"""

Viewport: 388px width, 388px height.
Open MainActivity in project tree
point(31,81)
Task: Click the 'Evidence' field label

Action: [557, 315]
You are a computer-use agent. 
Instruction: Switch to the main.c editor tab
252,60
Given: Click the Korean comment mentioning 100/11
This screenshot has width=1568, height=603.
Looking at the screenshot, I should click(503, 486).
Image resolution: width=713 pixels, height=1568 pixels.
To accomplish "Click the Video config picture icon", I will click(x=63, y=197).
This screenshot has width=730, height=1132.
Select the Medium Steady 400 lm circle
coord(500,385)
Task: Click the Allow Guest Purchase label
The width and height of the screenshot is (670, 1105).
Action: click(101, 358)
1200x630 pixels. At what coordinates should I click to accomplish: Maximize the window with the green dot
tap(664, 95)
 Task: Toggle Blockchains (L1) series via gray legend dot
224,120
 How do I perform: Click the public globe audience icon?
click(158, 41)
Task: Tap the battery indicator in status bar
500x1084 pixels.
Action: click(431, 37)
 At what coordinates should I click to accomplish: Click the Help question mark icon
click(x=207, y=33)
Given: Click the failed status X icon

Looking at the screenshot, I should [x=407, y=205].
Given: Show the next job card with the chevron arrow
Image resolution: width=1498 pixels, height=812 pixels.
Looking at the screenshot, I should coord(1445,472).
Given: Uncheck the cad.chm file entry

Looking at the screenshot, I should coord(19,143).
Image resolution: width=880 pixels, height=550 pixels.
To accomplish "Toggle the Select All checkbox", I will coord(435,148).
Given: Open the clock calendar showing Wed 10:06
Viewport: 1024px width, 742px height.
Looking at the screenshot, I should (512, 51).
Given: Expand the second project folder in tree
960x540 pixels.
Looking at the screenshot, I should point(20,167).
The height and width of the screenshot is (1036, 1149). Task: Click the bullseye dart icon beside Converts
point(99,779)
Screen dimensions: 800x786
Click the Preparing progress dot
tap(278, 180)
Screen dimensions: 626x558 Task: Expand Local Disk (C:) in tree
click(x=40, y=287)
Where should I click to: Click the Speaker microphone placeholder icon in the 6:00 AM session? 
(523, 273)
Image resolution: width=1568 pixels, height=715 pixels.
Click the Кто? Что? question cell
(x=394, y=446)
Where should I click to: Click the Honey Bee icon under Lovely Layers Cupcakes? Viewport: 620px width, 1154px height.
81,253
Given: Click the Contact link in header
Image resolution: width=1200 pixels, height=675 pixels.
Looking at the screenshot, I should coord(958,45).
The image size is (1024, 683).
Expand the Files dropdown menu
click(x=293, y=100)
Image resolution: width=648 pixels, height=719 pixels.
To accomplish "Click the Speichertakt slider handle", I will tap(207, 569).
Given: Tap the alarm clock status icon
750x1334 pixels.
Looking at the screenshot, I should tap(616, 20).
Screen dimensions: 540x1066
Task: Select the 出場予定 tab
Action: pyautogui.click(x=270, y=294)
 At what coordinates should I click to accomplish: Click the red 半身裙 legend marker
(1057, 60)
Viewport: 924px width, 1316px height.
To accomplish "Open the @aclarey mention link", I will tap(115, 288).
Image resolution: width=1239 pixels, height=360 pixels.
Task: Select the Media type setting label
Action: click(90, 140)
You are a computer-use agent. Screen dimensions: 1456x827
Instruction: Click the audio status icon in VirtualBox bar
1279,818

"""

### Problem to solve
Copy out, from the data above, each line where the string "clock" is present.

### Reply to the task
Given: Open the clock calendar showing Wed 10:06
Given: Tap the alarm clock status icon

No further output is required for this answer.